I remember being sceptical about the structural foam injection myself, that it might trap moisture and possibly cause excessive corrosion, but I do not know if that actually was a problem.

I'm not very fond of the 2005 "120" color scheme. Way too little Celeste:


----------



## LostViking (Jul 18, 2008)

kbwh said:


> I'm not very fond of the 2005 "120" color scheme. Way too little Celeste:


True, the Celeste is understated on the "120" scheme - but that's easily fixed (as I have with my 120 badged 928):

Celeste tape (white hudz brakehoods), Celeste (and white) fizik saddle, 
Celeste Rubino tires, Celeste accented bottlecages (Elite), 
Bianchi logoed bottles etc. - the resulting bike has plenty of Celeste. :thumbsup:


----------



## jtompilot (Mar 31, 2002)

kbwh said:


> It's NOS, right? I believe this frameset's MRSP was around $1700 at the time.
> 
> I remember being sceptical about the structural foam injection myself, that it might trap moisture and possibly cause excessive corrosion, but I do not know if that actually was a problem.
> 
> I'm not very fond of the 2005 "120" color scheme. Way too little Celeste:



Yes its NOS and boring, but so is all black carbon. On the other hand it is different and cool in its own way.

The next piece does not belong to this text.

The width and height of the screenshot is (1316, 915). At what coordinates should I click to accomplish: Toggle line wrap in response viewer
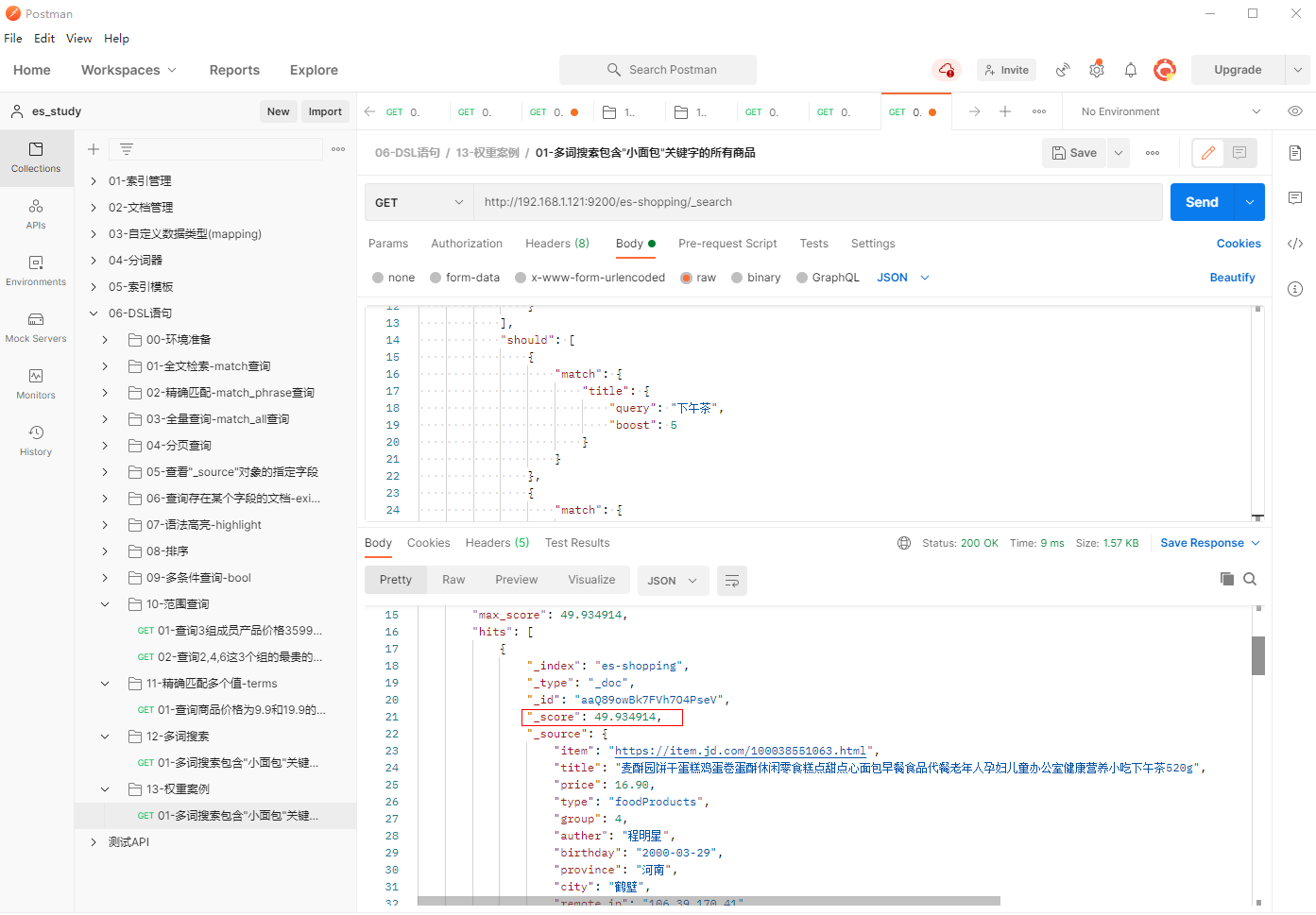(731, 581)
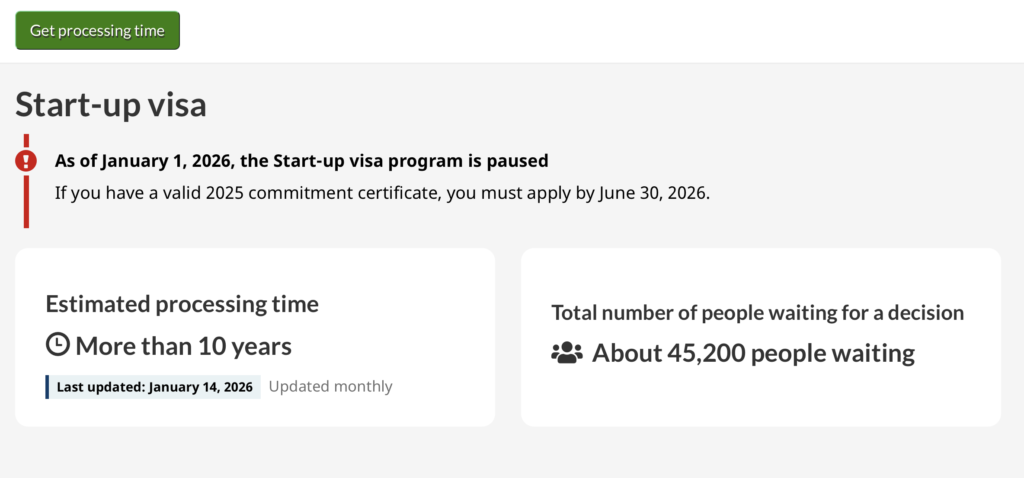1024x478 pixels.
Task: Click the people group icon
Action: [567, 353]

I do like bikes that not everyone else has. I was thinking that for that money I could get a fancy paint Colnago Master or steel Merckx


----------



## are (Feb 5, 2005)

I think the FG Lite is similar to the team EV3, which also had foam. On the EV3, so perhaps also the FG Lite, the foam can squeak inside the frame. If you're heavy and/or put out a ton of power, you'll likely get some squeaks.


----------